* **課題の説明**:
以下の行を、空行を除いて番号付きリストの形で表してください。画像は解答に含めないでください。

* **表示内容**:

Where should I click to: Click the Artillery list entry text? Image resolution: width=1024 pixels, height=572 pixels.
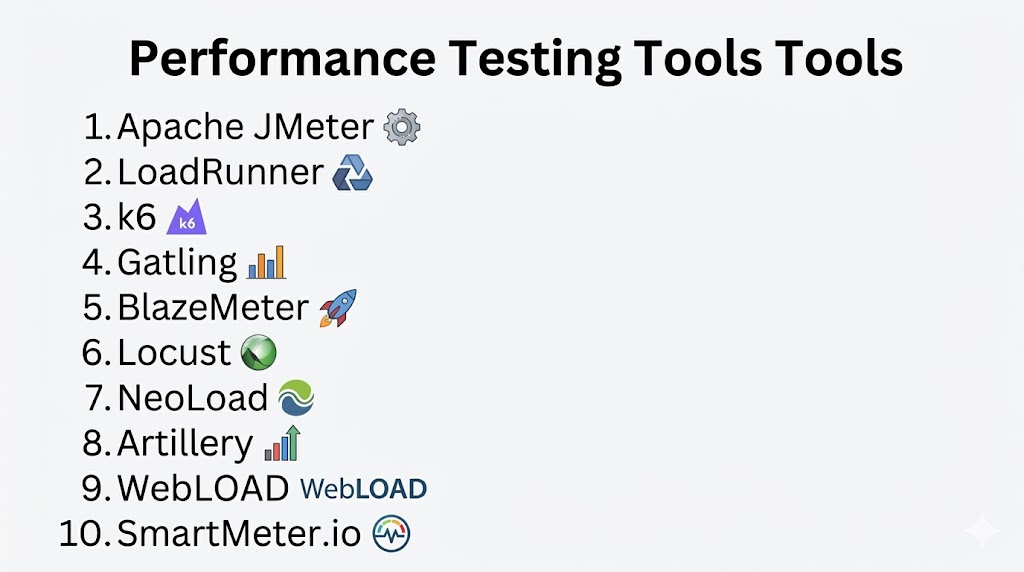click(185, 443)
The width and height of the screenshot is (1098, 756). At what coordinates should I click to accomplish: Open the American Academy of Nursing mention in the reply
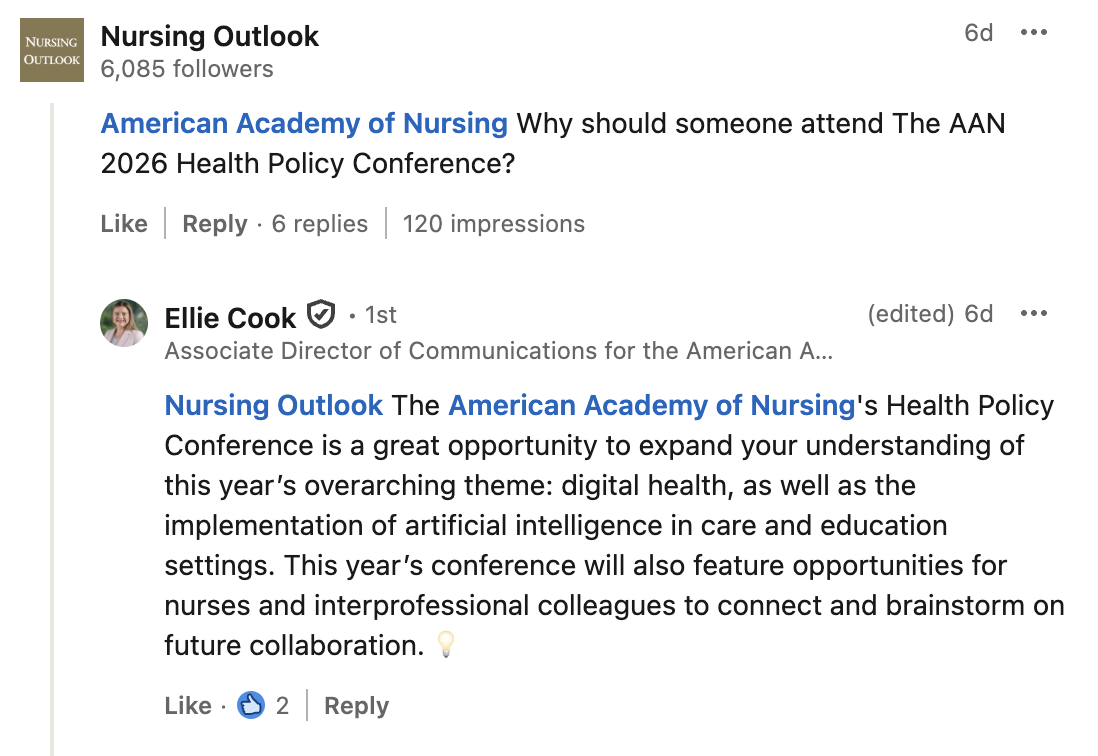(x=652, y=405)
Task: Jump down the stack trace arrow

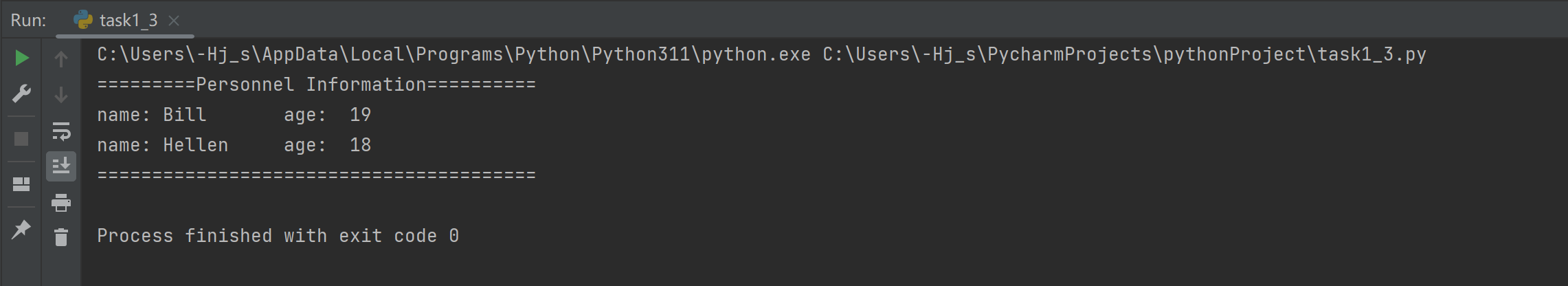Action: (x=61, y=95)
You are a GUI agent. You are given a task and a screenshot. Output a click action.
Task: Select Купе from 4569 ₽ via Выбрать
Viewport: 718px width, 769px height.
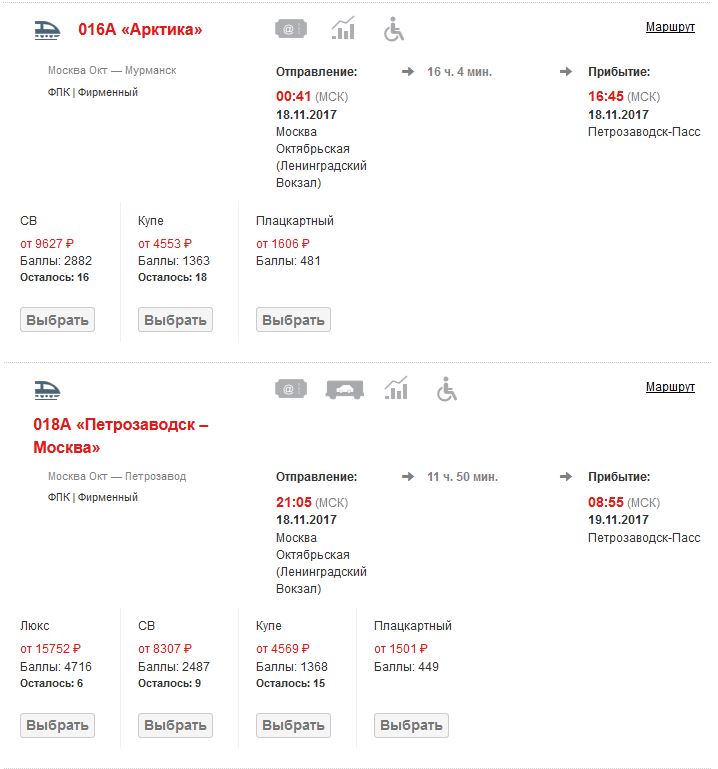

* **解答**:
1. Where should I click to: Click the Artillery list entry text? Image resolution: width=1024 pixels, height=572 pixels.
2. click(185, 443)
3. The width and height of the screenshot is (1098, 756). At what coordinates should I click to accomplish: Open the American Academy of Nursing mention in the reply
4. (x=652, y=405)
5. Task: Jump down the stack trace arrow
6. Action: (x=61, y=95)
7. You are a GUI agent. You are given a task and a screenshot. Output a click action.
8. Task: Select Купе from 4569 ₽ via Выбрать
9. Viewport: 718px width, 769px height.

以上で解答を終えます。